I recently read an article for my "Interfaith Dialogue" class that was simultaneously interesting and disturbing. Written by anthropologist Ian Hogbin in 1947, it was called “Pagan Religion in a New Guinea Village.” Among other things, it showed how cynically people can exploit religious fears to seize and maintain power.
The New Guinea men studied by Hogbin wanted separation from—and hence power over— the women in the tribe: They wished to exclude the women from their “cult.” Why? This detail Hogbin never explores--he apparently never raised the question. However, he explained that the men created a story of enormous crocodile spirit monsters that the women and children had to keep away from. He also explained how the men were able to make this utter fabrication credible.
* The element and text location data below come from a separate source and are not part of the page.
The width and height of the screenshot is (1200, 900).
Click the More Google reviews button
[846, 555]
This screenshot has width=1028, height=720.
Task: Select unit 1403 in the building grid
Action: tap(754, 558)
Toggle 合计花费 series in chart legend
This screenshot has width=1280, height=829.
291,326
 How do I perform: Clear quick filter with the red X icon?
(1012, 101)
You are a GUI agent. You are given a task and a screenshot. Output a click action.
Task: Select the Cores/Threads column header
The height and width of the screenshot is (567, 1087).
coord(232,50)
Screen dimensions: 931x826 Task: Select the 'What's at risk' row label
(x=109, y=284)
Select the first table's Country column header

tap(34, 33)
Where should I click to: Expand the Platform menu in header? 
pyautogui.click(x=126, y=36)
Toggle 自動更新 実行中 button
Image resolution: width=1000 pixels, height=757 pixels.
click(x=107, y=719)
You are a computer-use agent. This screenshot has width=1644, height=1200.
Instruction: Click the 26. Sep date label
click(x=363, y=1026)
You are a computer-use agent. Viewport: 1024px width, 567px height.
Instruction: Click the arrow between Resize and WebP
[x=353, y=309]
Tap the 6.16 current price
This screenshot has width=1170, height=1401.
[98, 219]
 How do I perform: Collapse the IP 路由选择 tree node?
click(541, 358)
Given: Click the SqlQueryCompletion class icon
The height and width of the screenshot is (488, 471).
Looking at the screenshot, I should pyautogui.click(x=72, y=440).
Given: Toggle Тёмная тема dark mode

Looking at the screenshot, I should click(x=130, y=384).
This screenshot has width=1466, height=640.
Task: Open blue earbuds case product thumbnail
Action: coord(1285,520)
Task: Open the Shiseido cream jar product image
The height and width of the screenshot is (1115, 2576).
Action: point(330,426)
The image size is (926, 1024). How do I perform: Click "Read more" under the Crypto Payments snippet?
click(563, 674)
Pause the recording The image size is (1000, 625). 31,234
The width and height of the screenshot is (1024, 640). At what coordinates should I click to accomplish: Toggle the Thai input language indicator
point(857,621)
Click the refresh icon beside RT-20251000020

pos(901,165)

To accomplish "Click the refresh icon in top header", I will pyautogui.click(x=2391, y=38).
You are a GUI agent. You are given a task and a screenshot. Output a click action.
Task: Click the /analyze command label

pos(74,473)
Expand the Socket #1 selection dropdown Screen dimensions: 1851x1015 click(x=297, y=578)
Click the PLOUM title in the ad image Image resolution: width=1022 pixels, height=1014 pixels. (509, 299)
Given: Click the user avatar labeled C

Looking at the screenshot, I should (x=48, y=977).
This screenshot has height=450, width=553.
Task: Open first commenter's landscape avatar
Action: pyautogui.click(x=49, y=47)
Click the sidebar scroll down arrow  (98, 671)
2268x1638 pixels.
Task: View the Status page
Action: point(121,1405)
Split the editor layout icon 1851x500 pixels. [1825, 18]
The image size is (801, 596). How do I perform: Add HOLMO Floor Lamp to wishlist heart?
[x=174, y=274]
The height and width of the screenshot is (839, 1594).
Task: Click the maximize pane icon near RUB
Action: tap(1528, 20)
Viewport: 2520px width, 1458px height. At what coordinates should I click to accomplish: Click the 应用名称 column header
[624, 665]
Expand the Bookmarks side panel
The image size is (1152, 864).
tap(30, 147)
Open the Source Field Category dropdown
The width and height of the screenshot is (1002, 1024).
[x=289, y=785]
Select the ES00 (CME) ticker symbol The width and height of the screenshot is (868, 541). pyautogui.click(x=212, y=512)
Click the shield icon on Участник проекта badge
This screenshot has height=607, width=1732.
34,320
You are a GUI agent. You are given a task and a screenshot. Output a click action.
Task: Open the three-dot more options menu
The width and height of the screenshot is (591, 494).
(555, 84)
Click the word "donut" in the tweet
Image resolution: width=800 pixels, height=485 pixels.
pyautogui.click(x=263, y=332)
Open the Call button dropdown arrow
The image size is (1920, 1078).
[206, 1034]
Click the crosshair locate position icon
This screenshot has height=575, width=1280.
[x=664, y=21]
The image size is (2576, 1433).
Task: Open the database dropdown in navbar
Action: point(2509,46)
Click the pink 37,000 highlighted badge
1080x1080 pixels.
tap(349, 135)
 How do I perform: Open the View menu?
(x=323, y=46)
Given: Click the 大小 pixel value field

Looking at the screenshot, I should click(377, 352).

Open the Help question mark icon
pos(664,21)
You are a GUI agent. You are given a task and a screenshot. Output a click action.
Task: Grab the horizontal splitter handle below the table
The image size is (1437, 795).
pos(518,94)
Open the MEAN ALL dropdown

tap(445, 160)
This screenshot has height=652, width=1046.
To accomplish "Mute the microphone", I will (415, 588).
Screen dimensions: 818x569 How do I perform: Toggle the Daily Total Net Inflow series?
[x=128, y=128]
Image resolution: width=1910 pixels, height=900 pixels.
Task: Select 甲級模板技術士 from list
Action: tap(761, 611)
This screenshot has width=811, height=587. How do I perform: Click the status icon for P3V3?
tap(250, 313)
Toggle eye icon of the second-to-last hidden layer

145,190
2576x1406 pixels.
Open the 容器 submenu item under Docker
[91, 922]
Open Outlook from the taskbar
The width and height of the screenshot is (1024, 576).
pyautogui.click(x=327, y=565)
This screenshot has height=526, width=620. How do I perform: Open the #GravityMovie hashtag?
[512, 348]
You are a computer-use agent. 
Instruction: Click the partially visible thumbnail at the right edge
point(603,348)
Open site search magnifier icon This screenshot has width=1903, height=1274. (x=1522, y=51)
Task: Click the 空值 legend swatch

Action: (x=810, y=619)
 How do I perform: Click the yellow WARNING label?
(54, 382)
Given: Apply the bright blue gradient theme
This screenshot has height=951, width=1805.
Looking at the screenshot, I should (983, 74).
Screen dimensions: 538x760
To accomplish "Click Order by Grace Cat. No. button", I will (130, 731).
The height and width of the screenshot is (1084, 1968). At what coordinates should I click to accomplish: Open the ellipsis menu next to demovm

A woman came home one day and freely shared with her husband her discovery of a whirring sound created by twirling a twisted piece of wood on a string. He told her to keep her discovery a secret and passed the information to his male cohorts. They decided to say it was the voice of a spirit that the women must stay away from. Of course, to carry out this fraud, they had to kill the woman who brought them the knowledge. As Hogbin puts it:
The husband was first reluctant but at length gave consent when promised a substitute. He sent a message to her to bring his supper and as soon as soon as she stepped on the ladder of the house the men”—in Hogbin’s polite term—“despatched her”—ie, murdered her—“with their spears.” The men told the rest of the women that “she had been eaten by a fearsome spirit monster which had come into the area”—a monster whose presence was heralded by the bullroarers. This falsehood in place, the men could easily keep the women intimidated.
For reasons he doesn’t explain, Hogbin rather quaintly makes the following inexplicable statement:
The story may perhaps give the impression that the hoaxing of the women was uppermost in the men’s mind when carrying out their ritual. … I am convinced that, although this aspect of the matter cannot be ignored, it would be a mistake to pay too much attention to it.
At this point, Hogbin dropped the subject and moved on.
I think Hogbin erred not to pay much more attention to why the women were hoaxed, why that was acceptable, why religion could be openly built on a fraud that used fear to exclude women from power and why the men feared sharing their power with women. Why was murdering an innocent woman acceptable? This is the kind of behavior we openly condemn when it’s practiced by Nazis. I am glad Hogbin did not suppress it, and hence romanticize “primitive” religion, but I also wish he'd spent more time exploring the issue.